Implementation of a sample efficient and fast deep MBRL algorithm, Double Horizon Model-based Policy Optimization (DHMBPO) DHMBPO conceptually combines MBPO and SAC-SVG(H). The implementation if designed to use a gpu.

Sample and runtime efficient implementation

This implementation works on Gymnaisum (GYM) and DM control (DMC) even with common hyper-parameters over all tasks, with high sample efficiency, short runtime, and small GPU memory usage.

  • Visualization of each agents' optimized behavior at the final environment stsp (500K steps)
GYM Humanoid-v4 GYM Walker2d-v4 DMC cartplole-swingup_sparse DMC quadruped_run
  • Test return as a function of elapsed time (Figure 2(b) in the paper).

Setup execution environment

At first, install suitable version of pytorch<2 from here, then

pip install -e .

Basic options

Suites and tasks

for the Gymnaisum (formerly Open AI's gym) tasks, set env=gym and env.task_id to one of "MBHumanoid-v0", " MBAnt-v0", "MBHopper-v0", "MBHalfCheetah-v0" and "MBWalker2d-v0". These are identical with "Humanoid-v4", " Ant-v4", "Hopper-v4", "HalfCheetah-v4" and "Walker2d-v4" except for providing known reward function usable in offline policy optimization.

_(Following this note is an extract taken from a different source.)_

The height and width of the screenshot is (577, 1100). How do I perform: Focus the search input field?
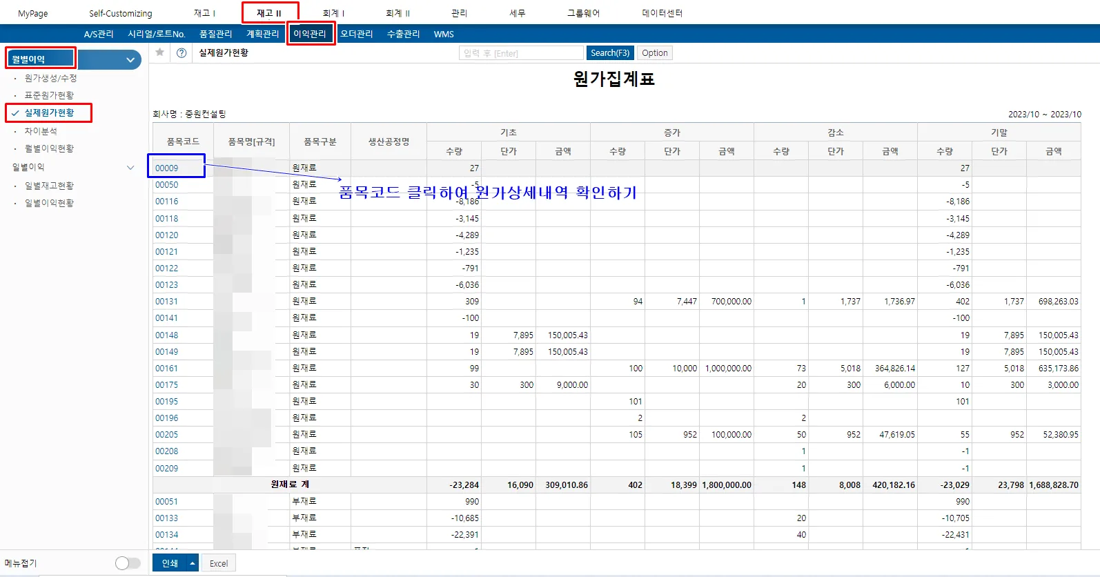coord(521,53)
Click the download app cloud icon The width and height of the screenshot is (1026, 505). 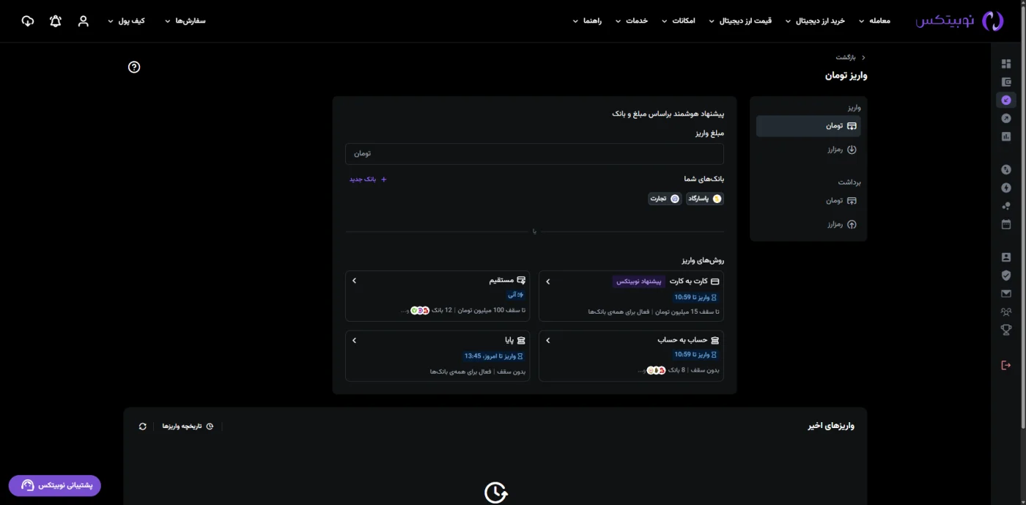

Other available value for env is dmc for DM control (DMC), gym-robo for Gymnasium-Robotics and myosuite for MyoSuite.

How to reproduce results in the paper

In the following, we use quadruped-run in the DMC suite.

Main result: DHMBPO in Figure 2(a) for GYM or Figure 3 for DMC

Execute DHMBPO algorithm with option agent=dhmbpo. For GYM tasks, you need to specify env=gym followed by e.g., env.task_id=MBHalfCheetah-v0 as described in the subsection "Suites and tasks".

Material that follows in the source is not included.